The people around him didn't notice the pulse, but they noticed the result. The gears deep beneath the floor, seized by rust and lack of power, began to turn. They didn't turn because the electricity was back; they turned because the metal itself was being told to move.
The escalator gave a violent, mechanical shudder, then began to groan upward.
"It’s moving!" someone yelled from the middle of the pack.
The machine accelerated. It didn't stop at the standard safety speed. It moved with the aggressive efficiency of a conveyor belt in a factory. People gripped the handrails, startled by the sudden surge, as the dead machine carried them toward the surface at three times the intended pace.
Zeke stayed at the front, his hands in his pockets. He reached the top of the incline and stepped off onto the street level just as the escalator gave one final, screeching lurch and died again, the gears finally fusing under the strain of the forced movement.
He walked out of the station and back into the Athens rain.

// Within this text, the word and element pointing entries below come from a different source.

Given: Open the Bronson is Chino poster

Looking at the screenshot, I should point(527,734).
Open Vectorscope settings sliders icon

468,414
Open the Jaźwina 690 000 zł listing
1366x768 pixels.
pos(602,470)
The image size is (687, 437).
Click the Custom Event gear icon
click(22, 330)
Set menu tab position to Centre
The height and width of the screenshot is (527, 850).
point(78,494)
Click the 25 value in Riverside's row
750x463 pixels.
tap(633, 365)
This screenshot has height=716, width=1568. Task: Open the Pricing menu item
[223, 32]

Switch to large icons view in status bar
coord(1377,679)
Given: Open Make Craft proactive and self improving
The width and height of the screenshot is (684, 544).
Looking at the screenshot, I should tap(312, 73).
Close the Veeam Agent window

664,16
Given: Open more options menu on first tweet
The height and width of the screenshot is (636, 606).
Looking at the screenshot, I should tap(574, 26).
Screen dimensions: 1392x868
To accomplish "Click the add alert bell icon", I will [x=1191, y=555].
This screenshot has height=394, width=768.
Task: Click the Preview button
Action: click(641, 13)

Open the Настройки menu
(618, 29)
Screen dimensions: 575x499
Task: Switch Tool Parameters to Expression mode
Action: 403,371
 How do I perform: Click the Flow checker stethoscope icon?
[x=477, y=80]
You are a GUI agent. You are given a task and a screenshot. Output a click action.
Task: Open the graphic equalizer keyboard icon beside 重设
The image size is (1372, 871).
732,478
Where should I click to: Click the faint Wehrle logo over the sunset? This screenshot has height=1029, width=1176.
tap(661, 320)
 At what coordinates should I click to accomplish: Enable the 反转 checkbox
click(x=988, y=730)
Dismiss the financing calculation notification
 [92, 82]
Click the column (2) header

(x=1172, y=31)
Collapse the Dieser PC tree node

The downpour had lessened to a steady, rhythmic beat against the pavement. He looked at his watch—a cheap plastic thing that shouldn't have survived the electrical storms he carried—and adjusted his camera strap. He was only ten minutes behind schedule.
Ahead of him, the 3000-fold duplication of the city’s commercial district stretched out, a neon-lit canyon of camera shops and tech vendors. He just needed a lens cap.